His pace is slow, and he likes to stop every two feet to smell the grass, the leaves, and, of course, the poop.    After being covered with snow for so long, the world smells so good to him.   He smells it the same way I might smell a soup that has been simmering on the stove for a while, breathing in all the goodness.   Yes.  To him the smell of poop is olfactory goodness.   Eventually, we make our way to the bike path where we might encounter other people who are out and about exercising, etc.   We just plod along.

It's not unusual for someone to comment about his slow pace and say something like "not much of a cardio workout for you, huh?"  True.   Honestly, I don't walk my dog to get a cardio workout.   He is a shih tzu for goodness sake.   If I wanted a cardio dog, I would have bought a greyhound.    

Truth is, when he is "smelling the poop" it kind of forces me to stop and look around at how the earth is changing.   I watched as the snow receded bit by bit, and the ice finally melted on the pond.   I can see tiny buds slowly pushing their way up through the ground.   I notice a dead mouse who didn't make the great trek across the path.  You don't see these things when you are getting in your cardio.

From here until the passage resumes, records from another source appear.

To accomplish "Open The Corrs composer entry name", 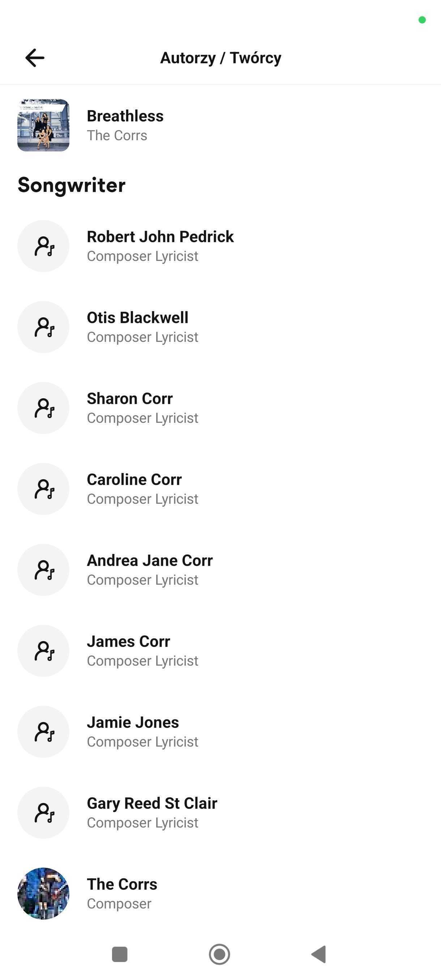I will click(122, 884).
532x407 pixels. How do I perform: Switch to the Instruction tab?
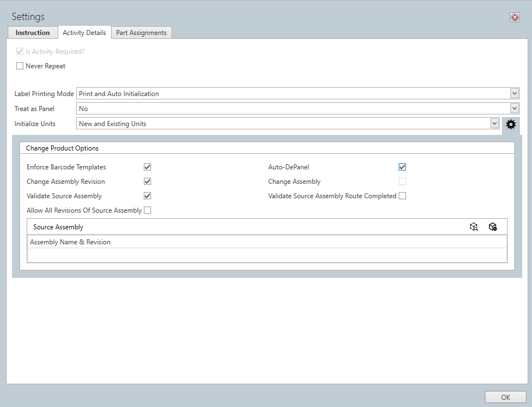pyautogui.click(x=32, y=32)
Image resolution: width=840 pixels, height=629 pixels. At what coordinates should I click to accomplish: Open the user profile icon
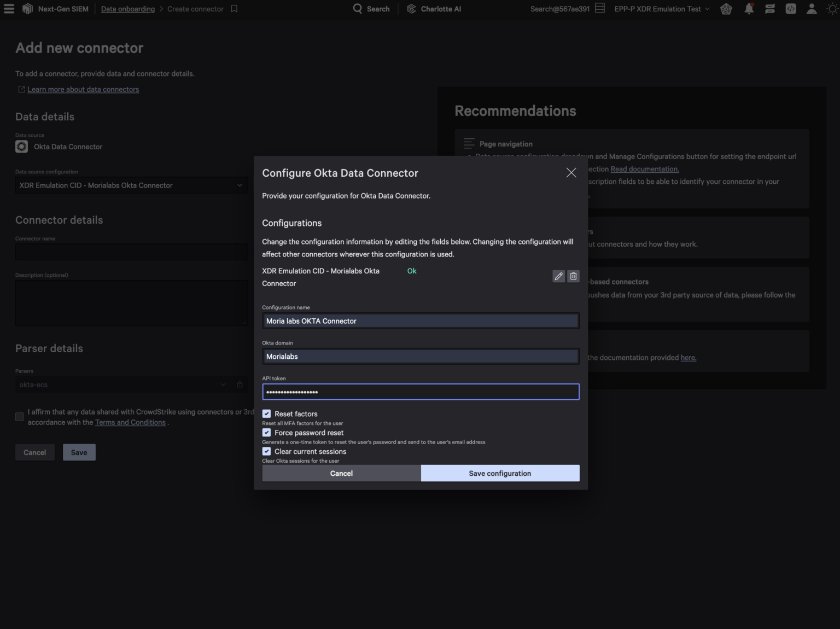click(812, 9)
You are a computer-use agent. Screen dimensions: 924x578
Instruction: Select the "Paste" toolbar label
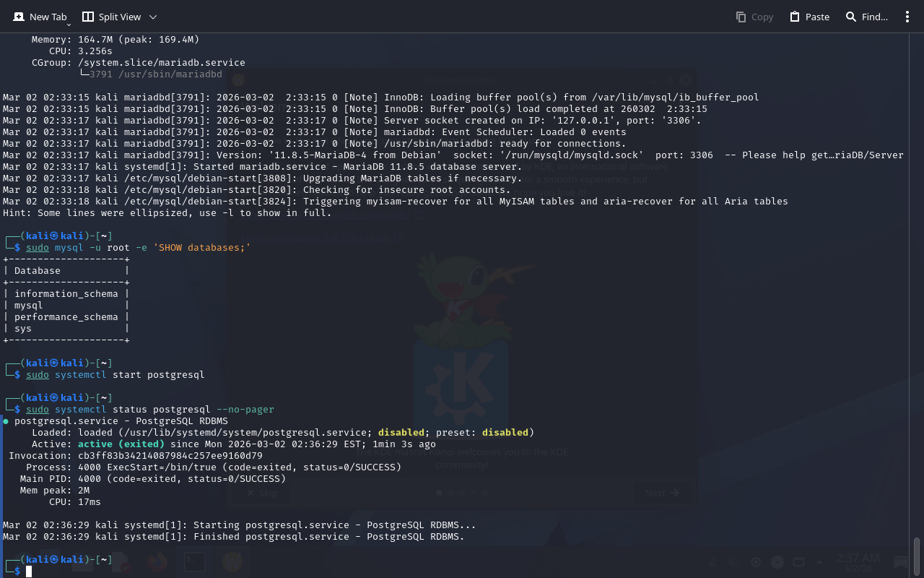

I watch as a mother pushes her jogging stroller down the bike path and is multi-tasking, getting in her workout, getting fresh air for her toddler, and maybe texting from her iPhone.   The toddler might point to my pup and say, "Dog-gie" and the mother might smile and say, "Right.  That's a doggie." and off they go.    And more often than not I want to tell her to stop running.   Stop.   Take the kid out of the stroller and let him walk around.  Stop.  Let him see first hand the earth coming to life again.   Stop.   Let him pet the doggie.   Stop.

But I don't say anything, because that would be rude.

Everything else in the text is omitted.